In 1976 a cardinal of the Catholic Church named Karol Wojtyla visited Chicago.  That was minor news.  But when he returned three years later, on this date, the whole city knew he was in town.

By 1979 Wojtyla had become John Paul II, the first Polish pope.  At age 59 he was young for a pope—a dynamic, charismatic figure, a one-time actor who still did downhill skiing.  Now he was making his first papal visit to the United States.

Waiting for the Pope along Milwaukee Abenue

John Paul arrived at O’Hare on the evening of October 4.  Thousands of spectators lined the motorcade route, waiting hours to catch a glimpse of the smiling, waving figure standing in the open-top limo.  He settled in for the night at Cardinal Cody’s residence on State Parkway.

The next day, the pope was up early for a visit to Providence of God church, a mostly-Mexican parish in Pilsen.  From there he moved on to Five Holy Martyrs church in Polish Brighton Park.  That was followed by a meeting with seminarians at Quigley South.

The climax of day was an open-air afternoon Mass in Grant Park.  The Chicago Public Schools had closed for the day to give students and teachers a chance to attend the service.  When some citizens raised concerns about the separation of church and state, the school superintendent deftly sidestepped the issue by declaring the pope’s visit a “historic event.”

There he goes—under the “D” in “DISCOUNT!”

An estimated 1.2 million people gathered in the park for the two-hour-long Mass. The weather remained sunny and seasonable.  Afterward many in the crowd chanted “John Paul Two, We Love You!” The pope responded with “John Paul Two, He Loves You!”

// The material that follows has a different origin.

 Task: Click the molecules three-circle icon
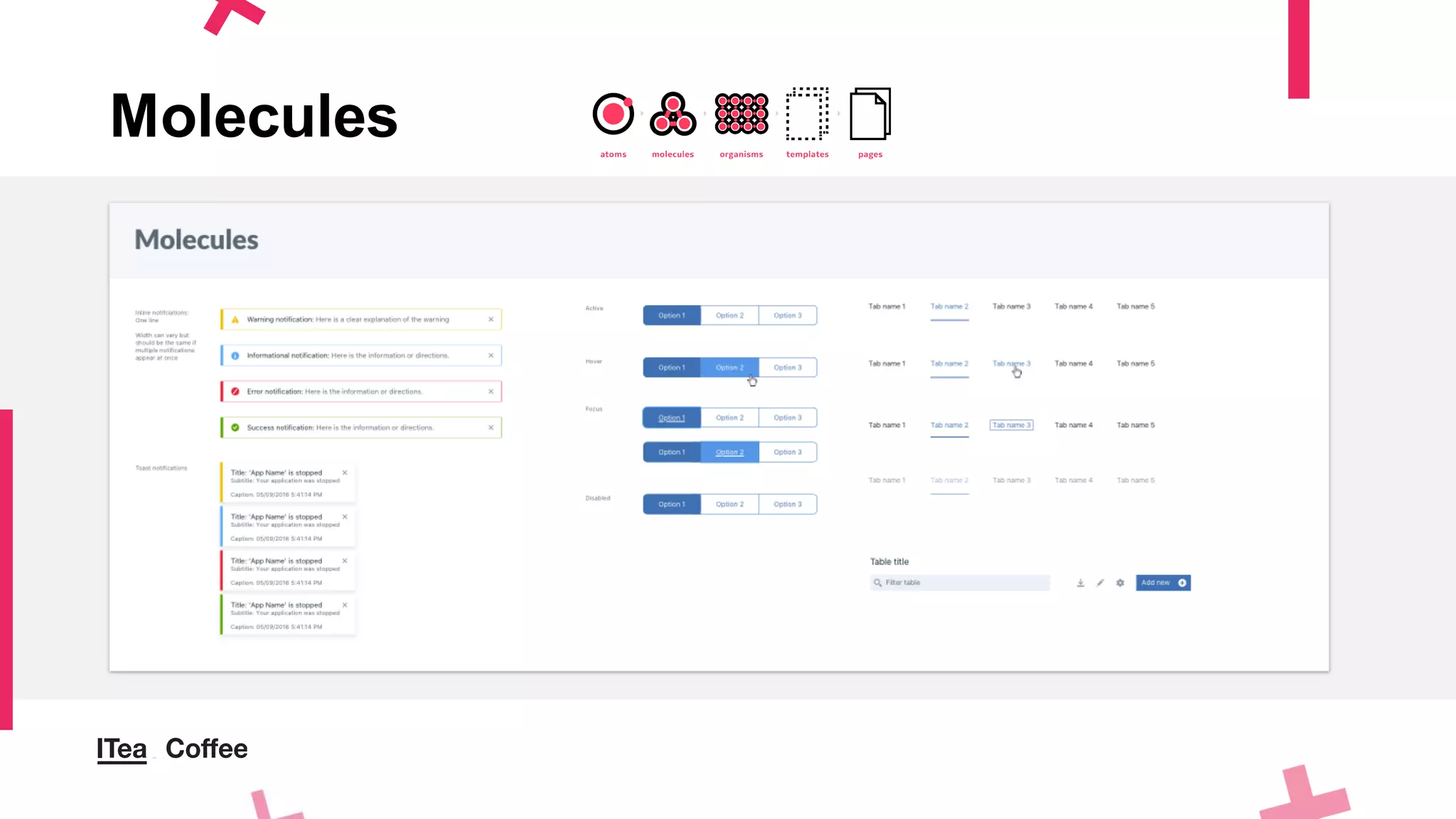point(673,114)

That evening, John Paul attended a Chicago Symphony Orchestra performance at Holy Name Cathedral.  The next day he was gone, after 40 busy hours.

John Paul II was pope for nearly 27 years, until his death in 2005.  Nine years later, he was officially canonized as a saint by the Catholic Church.  Though rumors persisted that he would again visit heavily-Polish Chicago, he never returned.  Today the most visible reminder of his whirlwind tour is a section of what used to be 43rd Street, between Western and Kedzie Avenues.

Here all the street signs read “Pope John Paul II Drive.